#### [Do this]
Output the records below as a numbered list, leaving out any blank lines.

◆ ◆ ◆ ◆

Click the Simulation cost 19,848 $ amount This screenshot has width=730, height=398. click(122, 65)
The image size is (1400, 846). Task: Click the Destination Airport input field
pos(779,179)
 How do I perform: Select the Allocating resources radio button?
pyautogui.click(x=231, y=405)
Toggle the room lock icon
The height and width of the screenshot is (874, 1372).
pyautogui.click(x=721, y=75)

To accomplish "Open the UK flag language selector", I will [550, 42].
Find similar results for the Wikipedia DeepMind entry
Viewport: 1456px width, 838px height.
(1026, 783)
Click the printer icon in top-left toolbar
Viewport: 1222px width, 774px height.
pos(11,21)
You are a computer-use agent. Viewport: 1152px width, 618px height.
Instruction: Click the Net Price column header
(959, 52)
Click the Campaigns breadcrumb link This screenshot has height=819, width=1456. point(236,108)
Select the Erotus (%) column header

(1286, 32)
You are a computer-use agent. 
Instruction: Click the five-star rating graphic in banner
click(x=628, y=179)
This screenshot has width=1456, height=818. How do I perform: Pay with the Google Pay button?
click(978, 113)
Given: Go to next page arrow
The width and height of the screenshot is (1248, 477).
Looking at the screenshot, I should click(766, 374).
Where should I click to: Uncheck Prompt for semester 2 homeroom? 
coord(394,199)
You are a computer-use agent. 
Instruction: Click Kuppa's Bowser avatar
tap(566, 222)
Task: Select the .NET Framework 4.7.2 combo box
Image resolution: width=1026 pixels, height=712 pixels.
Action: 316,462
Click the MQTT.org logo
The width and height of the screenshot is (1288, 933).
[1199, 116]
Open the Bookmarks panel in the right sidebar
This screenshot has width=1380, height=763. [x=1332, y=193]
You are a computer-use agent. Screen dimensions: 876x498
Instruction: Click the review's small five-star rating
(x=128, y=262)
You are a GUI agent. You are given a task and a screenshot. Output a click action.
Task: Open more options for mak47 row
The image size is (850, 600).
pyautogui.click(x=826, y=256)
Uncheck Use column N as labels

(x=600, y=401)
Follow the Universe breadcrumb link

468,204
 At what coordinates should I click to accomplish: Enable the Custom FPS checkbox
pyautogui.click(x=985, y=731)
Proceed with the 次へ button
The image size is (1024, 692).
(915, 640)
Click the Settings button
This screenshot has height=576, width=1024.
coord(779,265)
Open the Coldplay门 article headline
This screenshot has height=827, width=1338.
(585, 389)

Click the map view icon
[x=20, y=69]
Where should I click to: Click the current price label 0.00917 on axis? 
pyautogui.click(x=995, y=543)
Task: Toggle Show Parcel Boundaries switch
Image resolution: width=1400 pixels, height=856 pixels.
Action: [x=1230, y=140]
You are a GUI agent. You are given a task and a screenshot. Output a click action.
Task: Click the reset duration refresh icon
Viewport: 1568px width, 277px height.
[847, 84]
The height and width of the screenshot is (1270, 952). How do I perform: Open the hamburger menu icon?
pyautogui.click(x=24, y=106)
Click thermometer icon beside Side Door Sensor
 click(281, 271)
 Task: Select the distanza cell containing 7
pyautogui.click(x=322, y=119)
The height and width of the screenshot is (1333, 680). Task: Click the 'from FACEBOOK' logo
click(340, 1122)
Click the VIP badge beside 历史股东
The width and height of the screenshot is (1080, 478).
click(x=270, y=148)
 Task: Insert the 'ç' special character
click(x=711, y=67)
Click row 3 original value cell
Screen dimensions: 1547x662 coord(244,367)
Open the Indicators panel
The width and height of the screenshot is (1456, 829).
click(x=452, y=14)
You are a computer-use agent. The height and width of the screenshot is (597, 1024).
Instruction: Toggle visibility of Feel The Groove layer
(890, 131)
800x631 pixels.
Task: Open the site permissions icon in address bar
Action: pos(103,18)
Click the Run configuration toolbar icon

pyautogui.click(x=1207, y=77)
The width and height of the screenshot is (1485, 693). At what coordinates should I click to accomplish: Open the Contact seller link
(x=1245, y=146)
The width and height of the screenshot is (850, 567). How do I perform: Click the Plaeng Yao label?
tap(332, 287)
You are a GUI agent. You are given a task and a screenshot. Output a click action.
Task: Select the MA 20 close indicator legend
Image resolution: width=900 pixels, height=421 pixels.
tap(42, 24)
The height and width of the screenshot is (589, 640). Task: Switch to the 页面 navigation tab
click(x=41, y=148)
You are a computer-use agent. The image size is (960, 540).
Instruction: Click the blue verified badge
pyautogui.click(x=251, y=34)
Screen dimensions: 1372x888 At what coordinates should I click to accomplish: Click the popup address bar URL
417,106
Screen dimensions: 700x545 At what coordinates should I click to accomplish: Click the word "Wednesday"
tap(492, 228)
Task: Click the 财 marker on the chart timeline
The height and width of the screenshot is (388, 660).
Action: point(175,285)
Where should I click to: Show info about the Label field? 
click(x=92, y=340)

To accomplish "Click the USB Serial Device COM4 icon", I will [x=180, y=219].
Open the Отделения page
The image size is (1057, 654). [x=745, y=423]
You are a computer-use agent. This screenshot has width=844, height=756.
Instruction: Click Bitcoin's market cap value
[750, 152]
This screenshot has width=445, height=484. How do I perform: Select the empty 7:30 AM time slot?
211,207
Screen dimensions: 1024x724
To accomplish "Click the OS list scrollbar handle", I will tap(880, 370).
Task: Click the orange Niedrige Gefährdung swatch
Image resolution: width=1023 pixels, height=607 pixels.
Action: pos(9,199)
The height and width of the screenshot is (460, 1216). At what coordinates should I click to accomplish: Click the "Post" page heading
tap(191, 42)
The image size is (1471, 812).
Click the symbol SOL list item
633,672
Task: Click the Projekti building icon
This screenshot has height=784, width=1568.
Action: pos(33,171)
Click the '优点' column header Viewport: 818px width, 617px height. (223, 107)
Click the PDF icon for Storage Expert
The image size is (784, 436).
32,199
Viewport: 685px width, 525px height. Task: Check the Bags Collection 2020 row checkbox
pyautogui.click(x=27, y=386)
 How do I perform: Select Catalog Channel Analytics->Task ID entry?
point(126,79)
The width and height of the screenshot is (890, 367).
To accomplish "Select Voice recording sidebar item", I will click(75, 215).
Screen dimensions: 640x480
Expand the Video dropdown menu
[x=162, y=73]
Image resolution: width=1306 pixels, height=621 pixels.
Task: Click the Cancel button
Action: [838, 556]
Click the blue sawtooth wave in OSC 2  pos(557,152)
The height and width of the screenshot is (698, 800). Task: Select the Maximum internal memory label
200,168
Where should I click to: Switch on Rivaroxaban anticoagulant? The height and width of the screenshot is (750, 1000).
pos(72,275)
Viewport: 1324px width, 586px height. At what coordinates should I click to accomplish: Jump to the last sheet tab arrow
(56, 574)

◆ ◆ ◆ ◆

#### [Solution for this task]
1. Click the Simulation cost 19,848 $ amount This screenshot has width=730, height=398. click(122, 65)
2. The image size is (1400, 846). Task: Click the Destination Airport input field
3. pos(779,179)
4.  How do I perform: Select the Allocating resources radio button?
5. pyautogui.click(x=231, y=405)
6. Toggle the room lock icon
7. The height and width of the screenshot is (874, 1372).
8. pyautogui.click(x=721, y=75)
9. To accomplish "Open the UK flag language selector", I will [550, 42].
10. Find similar results for the Wikipedia DeepMind entry
11. Viewport: 1456px width, 838px height.
12. (1026, 783)
13. Click the printer icon in top-left toolbar
14. Viewport: 1222px width, 774px height.
15. pos(11,21)
16. You are a computer-use agent. Viewport: 1152px width, 618px height.
17. Instruction: Click the Net Price column header
18. (959, 52)
19. Click the Campaigns breadcrumb link This screenshot has height=819, width=1456. point(236,108)
20. Select the Erotus (%) column header
21. (1286, 32)
22. You are a computer-use agent. 
23. Instruction: Click the five-star rating graphic in banner
24. click(x=628, y=179)
25. This screenshot has width=1456, height=818. How do I perform: Pay with the Google Pay button?
26. click(978, 113)
27. Given: Go to next page arrow
28. The width and height of the screenshot is (1248, 477).
29. Looking at the screenshot, I should click(766, 374).
30. Where should I click to: Uncheck Prompt for semester 2 homeroom? 
31. coord(394,199)
32. You are a computer-use agent. 
33. Instruction: Click Kuppa's Bowser avatar
34. tap(566, 222)
35. Task: Select the .NET Framework 4.7.2 combo box
36. Image resolution: width=1026 pixels, height=712 pixels.
37. Action: 316,462
38. Click the MQTT.org logo
39. The width and height of the screenshot is (1288, 933).
40. [1199, 116]
41. Open the Bookmarks panel in the right sidebar
42. This screenshot has width=1380, height=763. [x=1332, y=193]
43. You are a computer-use agent. Screen dimensions: 876x498
44. Instruction: Click the review's small five-star rating
45. (x=128, y=262)
46. You are a GUI agent. You are given a task and a screenshot. Output a click action.
47. Task: Open more options for mak47 row
48. The image size is (850, 600).
49. pyautogui.click(x=826, y=256)
50. Uncheck Use column N as labels
51. (x=600, y=401)
52. Follow the Universe breadcrumb link
53. 468,204
54.  At what coordinates should I click to accomplish: Enable the Custom FPS checkbox
55. pyautogui.click(x=985, y=731)
56. Proceed with the 次へ button
57. The image size is (1024, 692).
58. (915, 640)
59. Click the Settings button
60. This screenshot has height=576, width=1024.
61. coord(779,265)
62. Open the Coldplay门 article headline
63. This screenshot has height=827, width=1338.
64. (585, 389)
65. Click the map view icon
66. [x=20, y=69]
67. Where should I click to: Click the current price label 0.00917 on axis? 
68. pyautogui.click(x=995, y=543)
69. Task: Toggle Show Parcel Boundaries switch
70. Image resolution: width=1400 pixels, height=856 pixels.
71. Action: [x=1230, y=140]
72. You are a GUI agent. You are given a task and a screenshot. Output a click action.
73. Task: Click the reset duration refresh icon
74. Viewport: 1568px width, 277px height.
75. [847, 84]
76. The height and width of the screenshot is (1270, 952). How do I perform: Open the hamburger menu icon?
77. pyautogui.click(x=24, y=106)
78. Click thermometer icon beside Side Door Sensor
79.  click(281, 271)
80.  Task: Select the distanza cell containing 7
81. pyautogui.click(x=322, y=119)
82. The height and width of the screenshot is (1333, 680). Task: Click the 'from FACEBOOK' logo
83. click(340, 1122)
84. Click the VIP badge beside 历史股东
85. The width and height of the screenshot is (1080, 478).
86. click(x=270, y=148)
87.  Task: Insert the 'ç' special character
88. click(x=711, y=67)
89. Click row 3 original value cell
90. Screen dimensions: 1547x662 coord(244,367)
91. Open the Indicators panel
92. The width and height of the screenshot is (1456, 829).
93. click(x=452, y=14)
94. You are a computer-use agent. The height and width of the screenshot is (597, 1024).
95. Instruction: Toggle visibility of Feel The Groove layer
96. (890, 131)
97. 800x631 pixels.
98. Task: Open the site permissions icon in address bar
99. Action: pos(103,18)
100. Click the Run configuration toolbar icon
101. pyautogui.click(x=1207, y=77)
102. The width and height of the screenshot is (1485, 693). At what coordinates should I click to accomplish: Open the Contact seller link
103. (x=1245, y=146)
104. The width and height of the screenshot is (850, 567). How do I perform: Click the Plaeng Yao label?
105. tap(332, 287)
106. You are a GUI agent. You are given a task and a screenshot. Output a click action.
107. Task: Select the MA 20 close indicator legend
108. Image resolution: width=900 pixels, height=421 pixels.
109. tap(42, 24)
110. The height and width of the screenshot is (589, 640). Task: Switch to the 页面 navigation tab
111. click(x=41, y=148)
112. You are a computer-use agent. The image size is (960, 540).
113. Instruction: Click the blue verified badge
114. pyautogui.click(x=251, y=34)
115. Screen dimensions: 1372x888 At what coordinates should I click to accomplish: Click the popup address bar URL
116. 417,106
117. Screen dimensions: 700x545 At what coordinates should I click to accomplish: Click the word "Wednesday"
118. tap(492, 228)
119. Task: Click the 财 marker on the chart timeline
120. The height and width of the screenshot is (388, 660).
121. Action: point(175,285)
122. Where should I click to: Show info about the Label field? 
123. click(x=92, y=340)
124. To accomplish "Click the USB Serial Device COM4 icon", I will [x=180, y=219].
125. Open the Отделения page
126. The image size is (1057, 654). [x=745, y=423]
127. You are a computer-use agent. This screenshot has width=844, height=756.
128. Instruction: Click Bitcoin's market cap value
129. [750, 152]
130. This screenshot has width=445, height=484. How do I perform: Select the empty 7:30 AM time slot?
131. 211,207
132. Screen dimensions: 1024x724
133. To accomplish "Click the OS list scrollbar handle", I will tap(880, 370).
134. Task: Click the orange Niedrige Gefährdung swatch
135. Image resolution: width=1023 pixels, height=607 pixels.
136. Action: pos(9,199)
137. The height and width of the screenshot is (460, 1216). At what coordinates should I click to accomplish: Click the "Post" page heading
138. tap(191, 42)
139. The image size is (1471, 812).
140. Click the symbol SOL list item
141. 633,672
142. Task: Click the Projekti building icon
143. This screenshot has height=784, width=1568.
144. Action: pos(33,171)
145. Click the '优点' column header Viewport: 818px width, 617px height. (223, 107)
146. Click the PDF icon for Storage Expert
147. The image size is (784, 436).
148. 32,199
149. Viewport: 685px width, 525px height. Task: Check the Bags Collection 2020 row checkbox
150. pyautogui.click(x=27, y=386)
151.  How do I perform: Select Catalog Channel Analytics->Task ID entry?
152. point(126,79)
153. The width and height of the screenshot is (890, 367).
154. To accomplish "Select Voice recording sidebar item", I will click(75, 215).
155. Screen dimensions: 640x480
156. Expand the Video dropdown menu
157. [x=162, y=73]
158. Image resolution: width=1306 pixels, height=621 pixels.
159. Task: Click the Cancel button
160. Action: [838, 556]
161. Click the blue sawtooth wave in OSC 2  pos(557,152)
162. The height and width of the screenshot is (698, 800). Task: Select the Maximum internal memory label
163. 200,168
164. Where should I click to: Switch on Rivaroxaban anticoagulant? The height and width of the screenshot is (750, 1000).
165. pos(72,275)
166. Viewport: 1324px width, 586px height. At what coordinates should I click to accomplish: Jump to the last sheet tab arrow
167. (56, 574)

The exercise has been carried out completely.